How do I run a single integration test in grails 3?

Grails 3 (at least 3.1.10) is flaky in running only specific tests. How do I get it to run a single integration test?

Upvotes: 10

Views: 3495

Answers (3)

Jonathan Tse
Jonathan Tse

Reputation: 995

Here is a sample command to run a single integration test

grails test-app *LoginFunctional* -integration

If you put -integration flag before pattern, the test-app command will ignore the pattern and execute all integration tests.

Upvotes: 13

JanKanis
JanKanis

Reputation: 6682

The official command line syntax is grails test-app, optionally followed by a pattern to match the full namespaced class name of what you want to test such as org.myorg.ClassToTest or org.**.*, and -unit or -integration to select a specific phase.
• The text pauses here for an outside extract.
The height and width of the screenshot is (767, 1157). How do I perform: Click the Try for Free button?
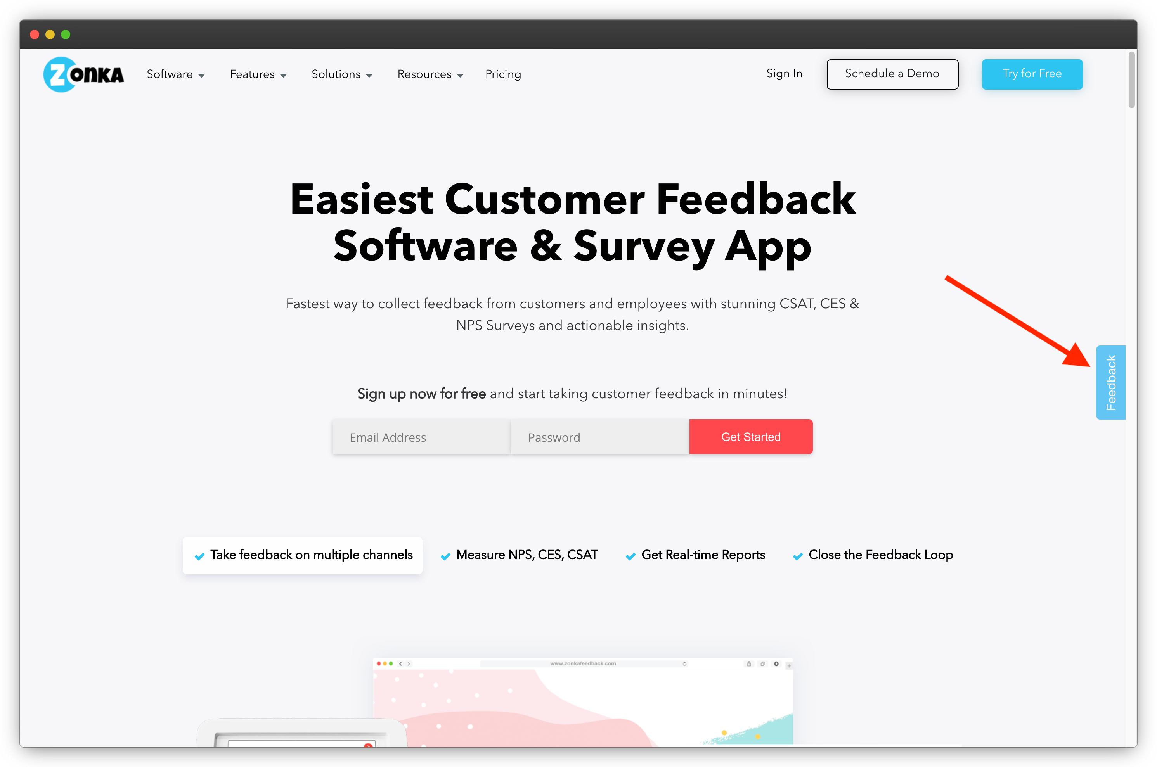[x=1032, y=74]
See the docs.

There are a number of quirks in Grails 3.1.10, though.

1) grails test-app won't always run the tests, probably a bug in the dependency management. If you first remove the test report at build/reports/tests/index.html grails will see that it actually needs to do something to generate a new report.

2) Sometimes things just go randomly weird. If so, do grails clean; grails test clean. (I didn't yet figure out if you really need both of them or only one of the two.)
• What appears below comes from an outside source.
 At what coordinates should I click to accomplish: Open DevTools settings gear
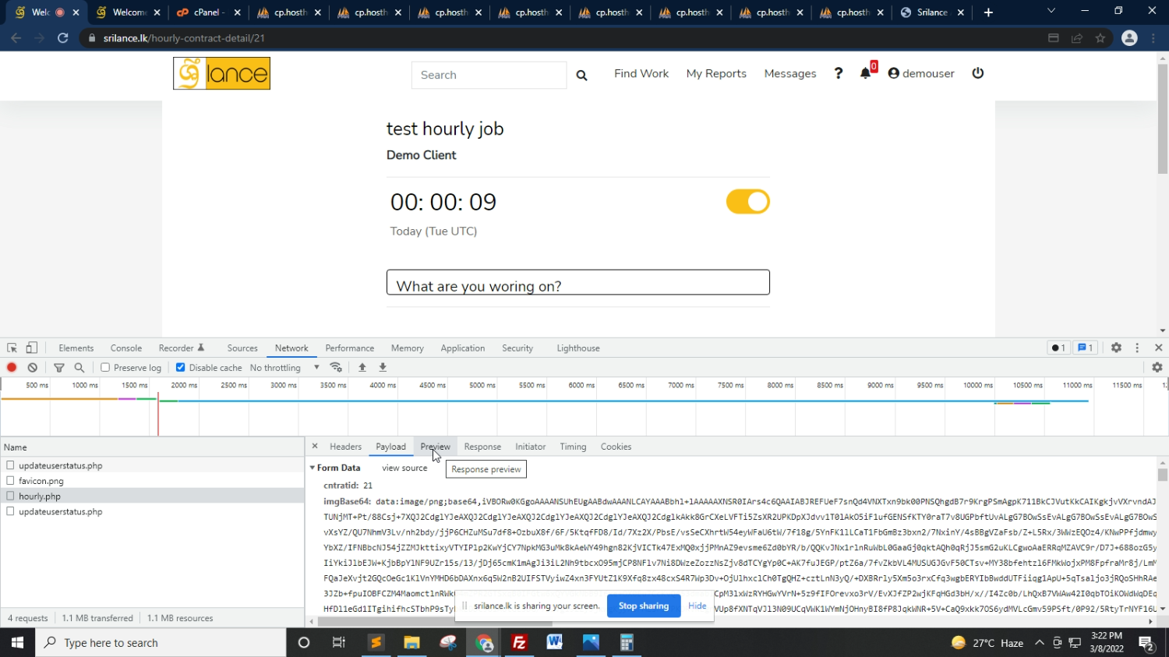point(1116,348)
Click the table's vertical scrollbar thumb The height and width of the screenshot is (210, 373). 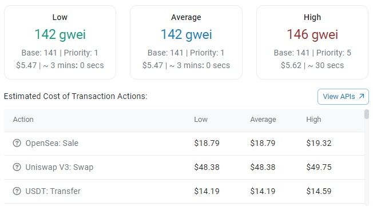click(x=367, y=114)
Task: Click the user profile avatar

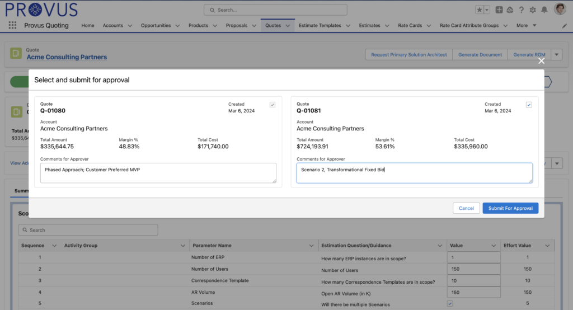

3) The official way should work, but do (2) first if it doesn't. Also, if you want to run only a specific integration test you need to add -integration or you'll get an error. I think without such a flag Grails unconditionally first tries to run unit tests and then integration tests, and if your test pattern does not match any unit tests grails will error out. Similarly if the pattern only matches unit tests add -unit or you'll get an error, though you still get the correct test report in this case.

4) There's also an alternative way, by using the -Dtest.single=<classname> flag. This sets a system property that is picked up by gradle. I only got it working properly if I also added a -unit flag, but I didn't investigate very deep.

Upvotes: 2

Michal_Szulc
Michal_Szulc

Reputation: 4177

I usually use annotation @IgnoreRest. Remember to import spock.lang.IgnoreRest and run test on specified class.